I write this on Easter Sunday. And I rarely write about religion, or faith. I write this both as a man who believes in science, and a man who has faith. I write this knowing that each year— Easter seemed to grow more hollow. As if like, Christmas, Easter belongs to the past. To childhood, to memories of better days gone by— days that were better simply because we were innocent days.
Easter in Roman Catholicism is the most important time in the Church. It trumps Christmas. It trumps Christmas because Catholics have hinged their faith in one word: Resurrection. Catholics believe that Jesus died on the Cross for every sin, to redeem humanity— a lamb for the slaughter. This belief is the single greatest reason to be a Catholic and without the Resurrection, the whole Catholic religion is nothing.

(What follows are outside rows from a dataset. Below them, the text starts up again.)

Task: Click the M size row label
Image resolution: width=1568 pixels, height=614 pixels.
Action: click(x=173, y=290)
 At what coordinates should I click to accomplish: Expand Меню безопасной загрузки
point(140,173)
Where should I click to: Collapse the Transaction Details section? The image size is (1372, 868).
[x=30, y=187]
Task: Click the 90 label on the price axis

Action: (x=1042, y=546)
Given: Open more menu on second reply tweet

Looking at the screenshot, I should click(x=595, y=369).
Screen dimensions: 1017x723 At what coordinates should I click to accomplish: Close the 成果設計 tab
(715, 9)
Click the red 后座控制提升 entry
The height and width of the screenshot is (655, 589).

Each year, like every year before that has been a journey of religious tradition. It is the same cycle, year in and year out. The text does’t change. The message doesn’t change. And doesn’t it strike you? Anything repeated, and expecting different result is the sure sign of insanity?
It was a rather cynical thought. Are we expecting a different result? And for that matter, what result are we expecting?
Surely, how many of these people understood that the Church hasn’t been like this? That it was different when the Church was a fledgling. That even the choices of books of the bible were choices made not by Jesus and his Apostles but by generations after them? That the Church grew, and renewed and changed over the last 2,000 years. Do people know the context of how we got here, in this moment, and what choices were made to get here?
Would Jesus have approved of the Crusades?
If I had nothing to wear, would Jesus still let me into his church?
Which is the greater sin, having sex wearing a condom, or having sex, getting the woman pregnant, and unable to support mother and child, or worst, abandoning mother and child?
Is this a sign of belief then? Is how much one has read sacred text, or how much time a person stood up in front of a crowd reading and parroting words from the Bible? It is a sign of Faith or simply being Religious to do readings and to read prayers?
On Black Saturday, I stood outside a church. Half-listening to Easter mass. The lights were off. And it was three hours of pomp and tradition. I remind myself, through the first hour that there was a reason for tradition. To indoctrinate the young to continue on; to remember the story of Jesus, and to carry on for generations to come. As I stood outside the church, with the gentle breeze behind my back, I looked up at the night sky. And I let my mind wander.
I saw stars. No, it wasn’t vertigo. I saw actual stars painted across the night sky. Not the kind of stars you see soaring on our television screens, and crashing down on Earth. Real stars are such a rare sight these days. Not when our city lights make them hard to see. Not when we rarely let our eyes wander across the night sky. Not when some point of light could be a passing aircraft, or some satellite high above the Earth to help make this world, actually function.
And I turn to the conservatives, blinded by religion— not faith— religion and they argue Science has little value when every single day, science has eased world hunger. That science is impart to blame for increasing longevity in humans. That now more than ever, is the single largest, most expressive moment in human history.
Could they not look at the stars in the sky, and wonder, how did God made them? Aren’t they at all curious as to what wonders, God has created in the universe and that understanding the universe— whether one believes in God or not, is an endeavor worthy of sentience? That perhaps, why we are sentient is to bear witness to the universe in all its glory, in all its mystery?
What about those who believe there is no God, and yet in their zealotness, in their quest to make others believe that there isn’t one, are as zealot as their religious counterparts?
In one of the darkest moments of my life, a nun told me these simple words: “Jesus loves you.” At the time, I nodded, just to agree without agreeing. I didn’t really believe her then.
I grew up a Catholic. I still am Catholic, if you call going through the motions, being one. And yes, I’m a terrible Catholic. You won’t find me reading the Bible, or reciting the rosary. You won’t find me leading prayer. (Don’t ask me to, you’ll be turned down.) Good luck trying to get me to get others to do all that. So don’t assume that just because my instagram is filled with religious snaps, that I’m religious. In spite of all that there is no sense denying that my sense of right and wrong— that thing we call, “Morality” is shaped by my religion, by society, by upbringing, which in turn that thing called, “a conscience” is entirely shaped by Faith, (and upbringing).
So is Faith is a personal matter? Does it then reflect on your religion (or lack thereof), how we treat other people? Does religion, or lack thereof shape us, define us? Do we then, define us by what we do, or do not do, every single day?